There can be all sorts of reasons for her behavior, but you won't know unless you address it. Do it in person, and just say, in a non-accusatory way, that it seems like her attitude toward you has changed. Then, just see what she says. Some people are not always aware of how they're coming across, and she can be experiencing issues totally unrelated to you. On the other hand, consciously or unconsciously, she might be wanting you to move on, so be quite prepared to do so.

-- Modified on 4/18/2010 11:49:39 AM

manginas-R-us 421 reads
posted
31 / 35

you ever had sex with?  You think no one else can be that good?  How is she dissing you, laughing when you get in asking when you are going to start?
Calling you a needle dick bug fucker?  As sad as this story is, look up, Downboy.  Team Mangina always has room for one more, and you certainly fit the bill!  






Power to the females!  We aren't worthy!

AsianPlaya 333 reads
posted
32 / 35

You do not have to burn the bridges.  You can always say "I'll call you next month or two".  Don't say bad words to her. Just let her be and give yourself time. It ain't easy, so distract yourself by looking at other providers. Keep on distracting yourself and take your mind off her. Go buy porno and jack off as many times so you can forget her temporarily.

mrfisher 111 Reviews 257 reads
posted
33 / 35
TiffaniJameson See my TER Reviews 384 reads
posted
34 / 35

I agree. Leave her alone. But I believe there's more to it than what you're saying. True, I believe that her continuing to see you when she's really not happy with you shows a lack of maturity or desperation on her part, but you're not totally blameless.

Sometimes, people forget the basic principle of understanding issues between two people: look inward FIRST. I bet you're the heart of the problem, and her not having the guts to either appreciate you despite your shortcomings, or telling you how she feels and moving on is not helping.

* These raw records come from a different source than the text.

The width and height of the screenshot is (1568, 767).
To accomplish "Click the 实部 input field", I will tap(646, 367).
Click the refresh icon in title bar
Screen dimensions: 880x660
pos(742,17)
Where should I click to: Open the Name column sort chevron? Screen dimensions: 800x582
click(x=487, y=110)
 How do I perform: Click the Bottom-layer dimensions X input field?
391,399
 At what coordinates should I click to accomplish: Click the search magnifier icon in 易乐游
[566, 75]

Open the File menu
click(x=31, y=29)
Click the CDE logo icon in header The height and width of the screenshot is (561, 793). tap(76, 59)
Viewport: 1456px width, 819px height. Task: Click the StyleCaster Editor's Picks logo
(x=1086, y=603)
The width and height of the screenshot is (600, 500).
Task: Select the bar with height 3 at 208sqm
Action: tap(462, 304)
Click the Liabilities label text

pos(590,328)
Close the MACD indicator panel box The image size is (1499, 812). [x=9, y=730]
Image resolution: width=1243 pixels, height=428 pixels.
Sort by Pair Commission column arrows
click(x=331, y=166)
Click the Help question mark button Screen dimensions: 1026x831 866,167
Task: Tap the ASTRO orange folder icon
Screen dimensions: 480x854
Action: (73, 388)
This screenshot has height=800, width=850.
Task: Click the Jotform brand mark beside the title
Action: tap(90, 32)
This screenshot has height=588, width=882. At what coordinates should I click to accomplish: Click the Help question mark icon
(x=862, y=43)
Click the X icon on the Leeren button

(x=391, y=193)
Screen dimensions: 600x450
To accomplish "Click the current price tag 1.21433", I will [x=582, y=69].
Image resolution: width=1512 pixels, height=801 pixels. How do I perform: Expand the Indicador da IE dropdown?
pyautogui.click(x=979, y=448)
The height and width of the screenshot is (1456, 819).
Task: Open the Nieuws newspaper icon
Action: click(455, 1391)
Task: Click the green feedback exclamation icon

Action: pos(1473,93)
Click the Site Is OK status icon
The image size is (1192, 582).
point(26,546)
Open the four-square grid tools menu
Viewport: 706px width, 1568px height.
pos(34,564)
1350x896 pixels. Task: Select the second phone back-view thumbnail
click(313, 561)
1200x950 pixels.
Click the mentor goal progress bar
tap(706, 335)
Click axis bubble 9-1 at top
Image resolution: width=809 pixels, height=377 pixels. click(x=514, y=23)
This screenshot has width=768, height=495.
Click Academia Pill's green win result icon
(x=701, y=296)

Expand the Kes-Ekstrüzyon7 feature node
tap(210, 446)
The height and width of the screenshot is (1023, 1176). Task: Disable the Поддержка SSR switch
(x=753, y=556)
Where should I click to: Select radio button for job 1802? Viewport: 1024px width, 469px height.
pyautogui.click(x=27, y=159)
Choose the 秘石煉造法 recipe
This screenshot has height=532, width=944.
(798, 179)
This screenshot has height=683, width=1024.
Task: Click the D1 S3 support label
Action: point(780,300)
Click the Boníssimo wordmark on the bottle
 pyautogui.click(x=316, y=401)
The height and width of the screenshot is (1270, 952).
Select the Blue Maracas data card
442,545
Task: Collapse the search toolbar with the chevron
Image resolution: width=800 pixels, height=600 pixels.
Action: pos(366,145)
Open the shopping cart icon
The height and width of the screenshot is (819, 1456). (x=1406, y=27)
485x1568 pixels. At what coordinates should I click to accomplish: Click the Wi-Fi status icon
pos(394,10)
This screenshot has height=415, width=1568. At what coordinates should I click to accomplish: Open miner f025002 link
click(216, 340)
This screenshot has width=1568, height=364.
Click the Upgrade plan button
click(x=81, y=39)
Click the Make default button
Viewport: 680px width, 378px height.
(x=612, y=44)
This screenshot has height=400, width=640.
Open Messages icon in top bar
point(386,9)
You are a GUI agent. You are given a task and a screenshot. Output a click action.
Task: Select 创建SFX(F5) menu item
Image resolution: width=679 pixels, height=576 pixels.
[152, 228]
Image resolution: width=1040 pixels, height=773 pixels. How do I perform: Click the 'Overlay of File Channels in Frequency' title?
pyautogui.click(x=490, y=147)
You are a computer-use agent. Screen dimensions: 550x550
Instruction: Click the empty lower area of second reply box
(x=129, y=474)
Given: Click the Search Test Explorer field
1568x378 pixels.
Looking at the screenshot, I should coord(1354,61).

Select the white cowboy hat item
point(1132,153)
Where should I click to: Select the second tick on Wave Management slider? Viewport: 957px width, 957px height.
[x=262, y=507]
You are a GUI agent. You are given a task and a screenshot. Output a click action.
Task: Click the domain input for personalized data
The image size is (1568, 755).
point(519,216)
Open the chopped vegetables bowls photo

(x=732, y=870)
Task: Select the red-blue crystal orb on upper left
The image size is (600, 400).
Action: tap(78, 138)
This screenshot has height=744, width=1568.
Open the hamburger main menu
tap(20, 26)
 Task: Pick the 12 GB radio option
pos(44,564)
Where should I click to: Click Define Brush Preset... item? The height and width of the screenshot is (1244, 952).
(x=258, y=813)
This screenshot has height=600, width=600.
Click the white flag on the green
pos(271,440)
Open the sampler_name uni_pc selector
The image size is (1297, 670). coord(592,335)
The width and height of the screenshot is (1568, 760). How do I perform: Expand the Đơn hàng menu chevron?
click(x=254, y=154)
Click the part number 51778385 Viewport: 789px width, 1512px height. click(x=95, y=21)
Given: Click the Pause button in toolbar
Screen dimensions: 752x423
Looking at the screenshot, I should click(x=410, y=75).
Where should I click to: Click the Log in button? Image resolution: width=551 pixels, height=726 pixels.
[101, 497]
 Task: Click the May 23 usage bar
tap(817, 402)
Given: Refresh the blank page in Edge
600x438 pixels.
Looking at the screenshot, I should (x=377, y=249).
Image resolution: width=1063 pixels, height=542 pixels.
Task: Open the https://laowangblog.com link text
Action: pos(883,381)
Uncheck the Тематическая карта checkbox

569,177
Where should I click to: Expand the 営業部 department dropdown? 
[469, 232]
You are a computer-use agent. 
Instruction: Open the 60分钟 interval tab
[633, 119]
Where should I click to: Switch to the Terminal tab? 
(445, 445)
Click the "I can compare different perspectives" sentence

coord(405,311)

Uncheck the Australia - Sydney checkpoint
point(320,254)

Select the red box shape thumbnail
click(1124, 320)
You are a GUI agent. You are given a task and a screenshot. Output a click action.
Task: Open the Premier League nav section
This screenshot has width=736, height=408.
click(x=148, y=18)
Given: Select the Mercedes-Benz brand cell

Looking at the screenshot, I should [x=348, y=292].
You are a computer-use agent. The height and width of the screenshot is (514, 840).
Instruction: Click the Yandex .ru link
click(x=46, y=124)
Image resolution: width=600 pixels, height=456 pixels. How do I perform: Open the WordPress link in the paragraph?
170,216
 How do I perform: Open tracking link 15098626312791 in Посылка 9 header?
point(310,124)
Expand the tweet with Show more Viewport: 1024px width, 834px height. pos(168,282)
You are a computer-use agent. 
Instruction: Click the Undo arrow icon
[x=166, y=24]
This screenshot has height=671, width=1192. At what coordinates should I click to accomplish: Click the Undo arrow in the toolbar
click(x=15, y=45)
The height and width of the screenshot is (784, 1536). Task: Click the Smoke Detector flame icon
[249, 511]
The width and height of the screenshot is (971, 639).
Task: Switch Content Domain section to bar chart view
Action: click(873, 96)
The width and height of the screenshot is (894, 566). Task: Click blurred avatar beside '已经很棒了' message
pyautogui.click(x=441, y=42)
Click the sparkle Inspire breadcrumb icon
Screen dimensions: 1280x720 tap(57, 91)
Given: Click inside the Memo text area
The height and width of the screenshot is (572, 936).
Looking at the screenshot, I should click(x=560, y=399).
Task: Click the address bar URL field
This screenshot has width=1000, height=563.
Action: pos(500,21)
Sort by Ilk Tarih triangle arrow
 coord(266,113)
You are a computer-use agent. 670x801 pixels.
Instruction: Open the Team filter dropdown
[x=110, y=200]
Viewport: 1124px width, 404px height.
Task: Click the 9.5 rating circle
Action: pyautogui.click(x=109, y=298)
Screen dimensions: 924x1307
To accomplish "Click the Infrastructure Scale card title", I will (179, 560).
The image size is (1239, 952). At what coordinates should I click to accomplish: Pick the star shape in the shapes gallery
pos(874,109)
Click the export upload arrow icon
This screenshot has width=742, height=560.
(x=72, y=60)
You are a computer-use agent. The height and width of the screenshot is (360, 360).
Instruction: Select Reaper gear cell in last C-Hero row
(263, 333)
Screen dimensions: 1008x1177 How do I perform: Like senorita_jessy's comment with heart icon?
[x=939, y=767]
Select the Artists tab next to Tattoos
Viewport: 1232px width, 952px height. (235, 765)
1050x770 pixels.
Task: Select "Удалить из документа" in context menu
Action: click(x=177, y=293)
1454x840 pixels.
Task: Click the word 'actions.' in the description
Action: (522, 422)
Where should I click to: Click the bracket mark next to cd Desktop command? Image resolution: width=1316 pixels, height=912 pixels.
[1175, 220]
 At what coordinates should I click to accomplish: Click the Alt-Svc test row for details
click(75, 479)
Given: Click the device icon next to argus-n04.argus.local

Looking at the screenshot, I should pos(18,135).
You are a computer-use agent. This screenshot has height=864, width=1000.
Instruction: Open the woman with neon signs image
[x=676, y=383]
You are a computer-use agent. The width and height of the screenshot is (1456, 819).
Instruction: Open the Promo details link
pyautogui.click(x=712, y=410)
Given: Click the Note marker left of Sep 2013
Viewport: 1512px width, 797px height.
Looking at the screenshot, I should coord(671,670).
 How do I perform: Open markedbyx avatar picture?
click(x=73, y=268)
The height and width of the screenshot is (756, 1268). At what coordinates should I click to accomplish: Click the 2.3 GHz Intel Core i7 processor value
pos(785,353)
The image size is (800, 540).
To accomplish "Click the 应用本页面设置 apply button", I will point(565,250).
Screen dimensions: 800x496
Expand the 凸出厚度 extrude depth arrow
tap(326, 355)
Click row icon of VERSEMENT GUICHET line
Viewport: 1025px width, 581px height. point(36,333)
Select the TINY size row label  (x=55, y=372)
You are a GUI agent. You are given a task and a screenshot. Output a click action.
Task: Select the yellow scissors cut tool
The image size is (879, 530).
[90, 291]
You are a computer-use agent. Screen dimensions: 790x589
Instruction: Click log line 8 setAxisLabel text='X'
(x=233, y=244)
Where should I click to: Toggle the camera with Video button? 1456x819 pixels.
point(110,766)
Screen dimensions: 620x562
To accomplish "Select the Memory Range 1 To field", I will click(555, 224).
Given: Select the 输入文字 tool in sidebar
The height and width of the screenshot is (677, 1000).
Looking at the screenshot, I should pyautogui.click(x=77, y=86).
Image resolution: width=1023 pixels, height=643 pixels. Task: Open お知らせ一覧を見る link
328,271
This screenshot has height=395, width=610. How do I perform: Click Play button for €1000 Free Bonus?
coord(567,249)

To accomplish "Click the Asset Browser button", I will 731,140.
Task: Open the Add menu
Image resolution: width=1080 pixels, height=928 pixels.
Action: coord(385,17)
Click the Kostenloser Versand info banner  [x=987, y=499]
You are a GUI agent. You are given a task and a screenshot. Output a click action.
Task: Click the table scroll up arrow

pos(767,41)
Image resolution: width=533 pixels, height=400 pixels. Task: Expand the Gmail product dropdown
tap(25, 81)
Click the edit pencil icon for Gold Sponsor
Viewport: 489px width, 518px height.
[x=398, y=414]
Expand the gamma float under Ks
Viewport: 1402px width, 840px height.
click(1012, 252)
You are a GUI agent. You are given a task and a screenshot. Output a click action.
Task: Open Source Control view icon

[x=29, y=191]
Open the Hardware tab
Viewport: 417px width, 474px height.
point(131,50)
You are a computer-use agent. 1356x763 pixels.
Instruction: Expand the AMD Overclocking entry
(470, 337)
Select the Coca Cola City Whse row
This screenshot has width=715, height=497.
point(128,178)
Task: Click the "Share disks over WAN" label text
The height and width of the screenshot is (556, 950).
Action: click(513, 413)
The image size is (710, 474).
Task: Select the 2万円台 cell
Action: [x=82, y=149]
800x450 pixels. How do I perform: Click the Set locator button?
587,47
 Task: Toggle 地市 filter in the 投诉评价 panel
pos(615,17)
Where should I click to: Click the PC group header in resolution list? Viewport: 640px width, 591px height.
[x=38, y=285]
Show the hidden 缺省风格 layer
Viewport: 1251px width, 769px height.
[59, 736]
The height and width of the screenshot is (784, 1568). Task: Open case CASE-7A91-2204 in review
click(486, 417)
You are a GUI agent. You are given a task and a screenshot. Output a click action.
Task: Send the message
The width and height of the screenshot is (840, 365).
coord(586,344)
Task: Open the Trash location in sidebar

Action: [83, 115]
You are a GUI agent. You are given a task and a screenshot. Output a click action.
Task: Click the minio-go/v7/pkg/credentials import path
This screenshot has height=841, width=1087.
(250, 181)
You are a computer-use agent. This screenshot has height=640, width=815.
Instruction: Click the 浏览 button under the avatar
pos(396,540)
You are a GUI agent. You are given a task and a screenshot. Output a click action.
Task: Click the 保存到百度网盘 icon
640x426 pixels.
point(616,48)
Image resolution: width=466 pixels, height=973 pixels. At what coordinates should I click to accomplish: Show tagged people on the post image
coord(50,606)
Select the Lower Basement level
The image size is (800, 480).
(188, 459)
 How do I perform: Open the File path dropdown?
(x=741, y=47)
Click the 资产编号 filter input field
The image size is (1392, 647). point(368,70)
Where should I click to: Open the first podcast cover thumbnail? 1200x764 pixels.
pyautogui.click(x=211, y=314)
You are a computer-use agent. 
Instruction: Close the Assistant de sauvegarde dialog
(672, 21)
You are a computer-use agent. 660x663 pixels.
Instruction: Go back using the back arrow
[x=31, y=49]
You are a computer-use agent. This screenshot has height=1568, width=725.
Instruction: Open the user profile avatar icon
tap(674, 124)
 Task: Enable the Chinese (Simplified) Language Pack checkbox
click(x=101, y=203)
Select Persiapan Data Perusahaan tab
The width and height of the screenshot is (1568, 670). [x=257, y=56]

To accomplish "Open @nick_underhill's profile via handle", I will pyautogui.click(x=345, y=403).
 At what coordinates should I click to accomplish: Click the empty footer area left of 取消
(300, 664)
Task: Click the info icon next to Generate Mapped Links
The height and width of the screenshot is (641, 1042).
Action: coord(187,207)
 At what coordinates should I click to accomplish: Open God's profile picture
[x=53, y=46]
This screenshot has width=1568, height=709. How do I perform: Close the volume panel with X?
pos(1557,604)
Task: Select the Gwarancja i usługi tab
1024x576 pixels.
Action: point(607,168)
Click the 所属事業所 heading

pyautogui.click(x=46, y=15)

Dumped_by_my_ATF 400 reads
posted
35 / 35

when you have an ATF, you can always dump HER when she gets nasty and becomes a pain in the ass.

My former ATF, after having seen her several times, did a 10 day road trip, several 3-4 days trips and visits, TM's me one day and said she was indignant that I was trying to get something free from her. I wasn't, I told her she misread the emails. She agreed, but I was now pissed. Then she said she was under no obligation to respond to me, so fuck it. I figured that was a dump. Like what I did to my ex years ago, and second ex did to me a few years back. Now, I just move on, no contact, no lawyers, no bullshit. I have now found a new and improved ATF.

Until she decides to dump me, that is.